Носитель Справедливости вышел, держа блюдо на вытянутых руках. Робинсона поздравляли, улыбались, похлопывали по плечу. Появились бутылки с шампанским, ударила с грохотом пробка, хлынула струя в высокие хрустальные бокалы. Главный Хранитель Традиций лично раздавал бокалы, какие-то двузубые вилки. Носитель Справедливости вошел, держа все то же самое блюдо, с кусочками обжаренного мяса.

— Отведаем крови и плоти, тем более, у нас-то плоть не такая, как плоть Христа у католиков! — возгласил Великий Магистр. — Спасибо нашему новому брату… — поклонился он Робинсону.

В призрачной, невероятной яви происходящего шотландский инженер Робинсон Брюс 17 августа 1980 года отпил шампанского, положил в рот кусок поджаренной печени только что убитого им человека.

Остальные делали то же, звеня бокалами о бокал Брюса. Видеокамера работала.

Важным последствием этого стала полная свобода Робинсона. Его личный шофер не исчез, но если он хотел бродить один — никому не приходило в голову его удерживать.

И уж, конечно, он мог в любой момент уехать, куда и насколько он хочет. А отдохнуть Робинсону было необходимо, потому что он очень устал.

— Сам не знаю, от чего больше — от работы с сетью или от напряжения, пока расшифровывал вас всех, — говорил он с добродушной усмешкой.

И попросил отлучки на неделю. Роби с некоторым трудом шел по улицам всегда одинакового, такого привычного Абердина. С ним произошло столько чудес, а город совсем не менялся. И дом был такой, как всегда.

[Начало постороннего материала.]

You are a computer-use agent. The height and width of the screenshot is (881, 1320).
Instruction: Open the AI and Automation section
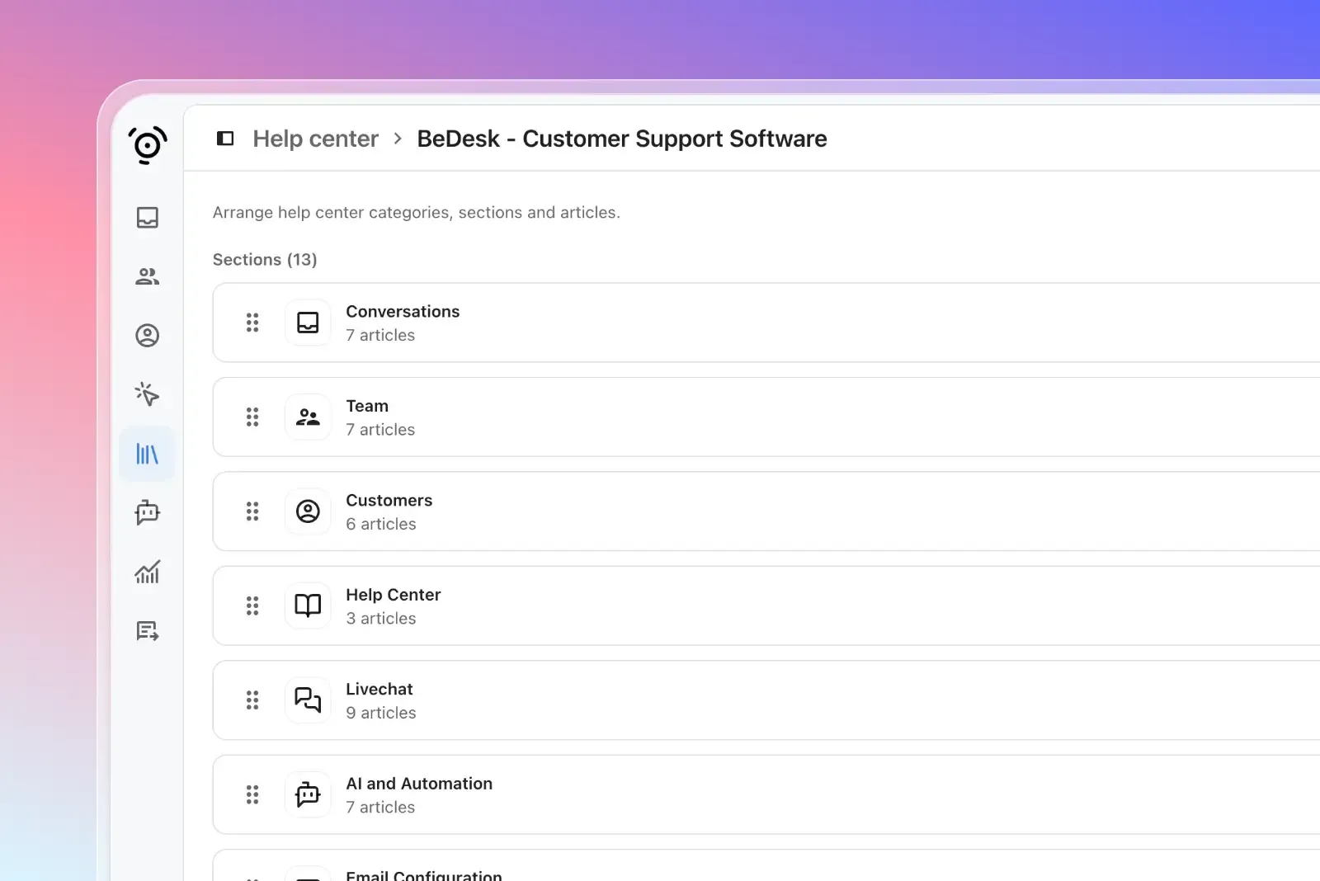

Тихим, очень удобным, в котором все вещи и даже, казалось, живые существа — папа, мама, кот Бунюэль, спаниель Заяц… занимают какие-то места, подобающие им раз и навсегда. Мама была такой же, какой Роби ее оставил, — очень спокойной, очень занятой… и в то же время никуда не спешившей. И, конечно же, не забывшей, какие пироги любит Роби.

— Мама, я помню такой случай… Может быть, ты помнишь, мне было четыре года…

— Значит, они все-таки нашли тебя, сынок. — Мама аккуратно положила почти законченное вышивание, сложила руки на коленях. — Я надеялась, что ты им будешь не нужен…

— Значит, ты русская, мама? Почему ты скрывала это? Разве тут есть что-то стыдное? И кто они? Мне рассказали это в ложе…

— Я не совсем русская, сынок. У нас нет такого, мы всех из Советского Союза называем русскими. А в Советском Союзе это есть. Там живет много народов, и каждый из них знает, что они — не русские. Я еврейка, сынок. Только, понимаешь… здесь тоже такого нет. У нас евреи — это те, кто ходит в синагогу. А там, в Союзе, евреи не ходят в синагогу, там официально все безбожники. Там евреи живут среди всех прочих и ничем от них не отличаются. Но все знают, что они евреи, и в паспортах тоже написано, что они евреи. Для всех в мире они — русские. А в самой России они — евреи.

И ты ведь знаешь, социализм придумали как раз такие евреи, которые перестали верить в Бога. Я из них; из тех, кто сделал революцию в России, кто построил Советский Союз, кто пел на стихи Павла Когана:

«Но мы еще умрем на Ганге!»

Потому что эти люди очень хотели бы сделать во всем мире то, что сделали пока только в России. Ты, конечно, можешь счесть это такой поздней попыткой оправдания… Попыткой сделать благороднее старую и грязную историю. Но для меня очень многое изменилось после того, как я получше узнала твоего отца.

Видишь ли, до него я не видала таких мужчин… и вообще таких людей. Я даже не имела представления, что они вообще существуют.

Я росла в Москве, среди людей, которые жили идеей мировой революции. Это я слышала всю жизнь, с детства: «Вот когда начнется в Бразилии! Вот смотрите, поднимается Индия! Вы слыхали?! Забастовки в Мексике! Поздравляем, в Японии беспорядки! Много убитых и раненых!»